In the following illustration, the parent topic BOEINGCO is being used in a search.
The evidence topics of each subtopic are first checked against the documents to determine if they are present. Evidence topics that are present are assigned scores of 1.00; evidence topics that are absent are assigned a score of 0.00.
The operators at the next level of a topic structure are used to combine the scores of the evidence topics. Because the operatorsat this level are all proximity operators (thus, no weights assigned), they all produce scores that are either 0.00 or 1.00.
For example, assume that the following evidence topics appear within a given document:
The evidence topic “Boeing Computer Services” appears within a phrase.
The evidence topic “Boeing Defense” appears within a paragraph. The evidence topic “Boeing Company” appears within the document.
The evidence topic “Ron Woodard” appears within a phrase.
The other evidence topics are only partially present, or are absent. Table 8-9 shows how the presence or absence of these evidence topics affect topic scores. The score for each topic reflects the presence of all related evidence topics, based on the operators that have been assigned to the parent topics.
Topic |
Evidence topic |
Evidence topic present |
Evidence topic absent |
Topic score |
---|---|---|---|---|
boeing-comp-services |
boeing computer services |
1 1 1 |
1 |
|
boeing-aerospace |
boeing aerospace electronics |
1 |
1 1 |
0 |
boeing-defense |
boeing defense |
1 1 |
1 |
|
boeing-label |
boeing company |
1 1 |
1 |
|
paul-binder |
paul binder |
1 1 |
0 |
|
frank-shrontz |
frank shrontz |
1 1 |
0 |
|
ron-woodard |
ron woodard |
1 1 |
1 |
Given the above topic scores, the operators at the next level of topics in the structure are calculated as follows:
The subtopic boeing-comps, which uses the AND operator, has a score of 0.50.

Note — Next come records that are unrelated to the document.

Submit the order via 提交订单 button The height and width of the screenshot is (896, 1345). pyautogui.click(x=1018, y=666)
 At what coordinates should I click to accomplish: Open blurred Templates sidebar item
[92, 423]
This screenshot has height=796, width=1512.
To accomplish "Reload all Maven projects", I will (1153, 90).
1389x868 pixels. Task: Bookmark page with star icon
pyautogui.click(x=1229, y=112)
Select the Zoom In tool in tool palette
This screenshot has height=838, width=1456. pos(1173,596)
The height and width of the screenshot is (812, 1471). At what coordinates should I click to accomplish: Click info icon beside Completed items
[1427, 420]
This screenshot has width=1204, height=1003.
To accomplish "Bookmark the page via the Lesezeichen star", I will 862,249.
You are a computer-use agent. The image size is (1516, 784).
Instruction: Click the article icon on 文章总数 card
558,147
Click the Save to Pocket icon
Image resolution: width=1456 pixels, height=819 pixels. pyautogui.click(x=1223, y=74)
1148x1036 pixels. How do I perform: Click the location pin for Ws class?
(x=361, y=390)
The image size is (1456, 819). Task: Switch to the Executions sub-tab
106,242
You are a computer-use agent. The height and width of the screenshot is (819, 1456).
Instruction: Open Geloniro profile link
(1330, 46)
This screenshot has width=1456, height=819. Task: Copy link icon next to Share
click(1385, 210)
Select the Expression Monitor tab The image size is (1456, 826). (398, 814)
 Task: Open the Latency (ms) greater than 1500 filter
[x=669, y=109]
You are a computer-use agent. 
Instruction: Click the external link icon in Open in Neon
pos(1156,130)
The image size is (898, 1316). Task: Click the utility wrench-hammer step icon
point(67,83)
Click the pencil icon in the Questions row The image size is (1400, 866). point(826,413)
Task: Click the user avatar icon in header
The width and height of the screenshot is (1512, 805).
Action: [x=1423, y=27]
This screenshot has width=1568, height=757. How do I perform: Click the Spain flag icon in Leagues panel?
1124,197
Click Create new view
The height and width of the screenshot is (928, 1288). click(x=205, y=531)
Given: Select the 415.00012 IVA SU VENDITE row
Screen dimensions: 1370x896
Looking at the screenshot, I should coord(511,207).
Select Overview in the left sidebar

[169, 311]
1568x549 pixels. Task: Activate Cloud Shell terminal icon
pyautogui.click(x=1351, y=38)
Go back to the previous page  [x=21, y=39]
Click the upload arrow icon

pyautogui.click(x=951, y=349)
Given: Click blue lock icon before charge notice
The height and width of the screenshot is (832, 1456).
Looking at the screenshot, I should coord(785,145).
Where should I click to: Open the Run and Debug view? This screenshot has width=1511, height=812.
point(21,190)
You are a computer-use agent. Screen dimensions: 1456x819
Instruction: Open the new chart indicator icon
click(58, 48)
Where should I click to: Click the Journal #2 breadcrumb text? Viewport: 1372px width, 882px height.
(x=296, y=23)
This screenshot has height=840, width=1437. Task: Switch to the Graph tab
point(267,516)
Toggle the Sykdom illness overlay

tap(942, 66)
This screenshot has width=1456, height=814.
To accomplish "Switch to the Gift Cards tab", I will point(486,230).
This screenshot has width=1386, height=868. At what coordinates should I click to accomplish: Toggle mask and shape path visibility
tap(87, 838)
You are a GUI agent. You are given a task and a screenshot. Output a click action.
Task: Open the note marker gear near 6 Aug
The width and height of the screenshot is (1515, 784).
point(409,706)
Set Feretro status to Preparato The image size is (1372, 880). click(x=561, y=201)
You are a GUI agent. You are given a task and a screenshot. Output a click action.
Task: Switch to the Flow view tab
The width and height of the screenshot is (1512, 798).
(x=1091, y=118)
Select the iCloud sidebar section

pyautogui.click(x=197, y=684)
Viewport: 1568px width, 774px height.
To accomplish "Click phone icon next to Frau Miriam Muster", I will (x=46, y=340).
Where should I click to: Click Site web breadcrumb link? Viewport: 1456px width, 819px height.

The subtopic boeing-people, which uses the ACCRUE operator, has a score of 0.50.
Finally, the topic BOEINGCO, which uses the OR operator, compares the products of each child’s weight and score, and takes the highest product (the maximum) as its score. The selected document is thus scored as 0.50.
This process is repeated for each document. The documents are sorted by the scores of the BOEINGCO topic, and displayed in ranked order.